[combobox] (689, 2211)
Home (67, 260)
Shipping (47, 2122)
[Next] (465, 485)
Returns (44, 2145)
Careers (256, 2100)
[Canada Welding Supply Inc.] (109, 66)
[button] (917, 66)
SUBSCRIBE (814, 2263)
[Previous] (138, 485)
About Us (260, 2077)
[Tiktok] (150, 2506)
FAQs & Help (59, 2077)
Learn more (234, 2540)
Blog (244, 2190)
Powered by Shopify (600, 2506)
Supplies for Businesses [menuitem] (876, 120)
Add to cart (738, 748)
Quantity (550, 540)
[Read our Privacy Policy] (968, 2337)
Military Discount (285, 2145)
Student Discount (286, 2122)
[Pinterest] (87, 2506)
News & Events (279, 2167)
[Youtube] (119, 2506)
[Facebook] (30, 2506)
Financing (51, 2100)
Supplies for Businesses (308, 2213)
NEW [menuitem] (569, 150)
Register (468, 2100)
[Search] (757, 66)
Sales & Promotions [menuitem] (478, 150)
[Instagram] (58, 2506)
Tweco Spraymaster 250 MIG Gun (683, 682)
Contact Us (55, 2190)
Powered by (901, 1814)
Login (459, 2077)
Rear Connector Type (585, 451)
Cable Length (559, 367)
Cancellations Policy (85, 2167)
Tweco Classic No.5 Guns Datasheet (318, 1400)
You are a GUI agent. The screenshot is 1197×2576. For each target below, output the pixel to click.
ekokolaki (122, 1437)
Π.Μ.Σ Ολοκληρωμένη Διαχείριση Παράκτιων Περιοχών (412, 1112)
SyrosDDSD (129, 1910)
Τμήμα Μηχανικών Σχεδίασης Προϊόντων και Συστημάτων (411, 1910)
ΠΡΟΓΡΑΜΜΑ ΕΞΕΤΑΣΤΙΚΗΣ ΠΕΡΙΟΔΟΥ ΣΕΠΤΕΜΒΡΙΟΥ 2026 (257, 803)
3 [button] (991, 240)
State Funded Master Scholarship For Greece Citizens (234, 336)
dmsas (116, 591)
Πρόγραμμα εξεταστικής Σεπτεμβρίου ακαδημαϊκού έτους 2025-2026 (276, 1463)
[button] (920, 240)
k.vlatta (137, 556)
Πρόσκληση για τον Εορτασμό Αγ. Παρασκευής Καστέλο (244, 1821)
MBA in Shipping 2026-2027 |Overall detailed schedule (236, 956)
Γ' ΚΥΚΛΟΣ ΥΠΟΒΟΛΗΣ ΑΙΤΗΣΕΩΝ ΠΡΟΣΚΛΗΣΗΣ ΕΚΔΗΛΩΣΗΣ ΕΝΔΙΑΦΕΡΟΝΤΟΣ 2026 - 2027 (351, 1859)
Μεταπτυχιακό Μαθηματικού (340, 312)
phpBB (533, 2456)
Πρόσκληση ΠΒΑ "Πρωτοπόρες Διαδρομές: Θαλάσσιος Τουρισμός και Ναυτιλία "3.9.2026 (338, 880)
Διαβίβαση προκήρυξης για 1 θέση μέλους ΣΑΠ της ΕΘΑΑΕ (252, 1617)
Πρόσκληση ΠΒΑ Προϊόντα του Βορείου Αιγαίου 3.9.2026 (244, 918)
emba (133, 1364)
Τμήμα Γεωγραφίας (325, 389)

..........

Report how many lines in the data contain the word "Discount", with no words besides the number.

2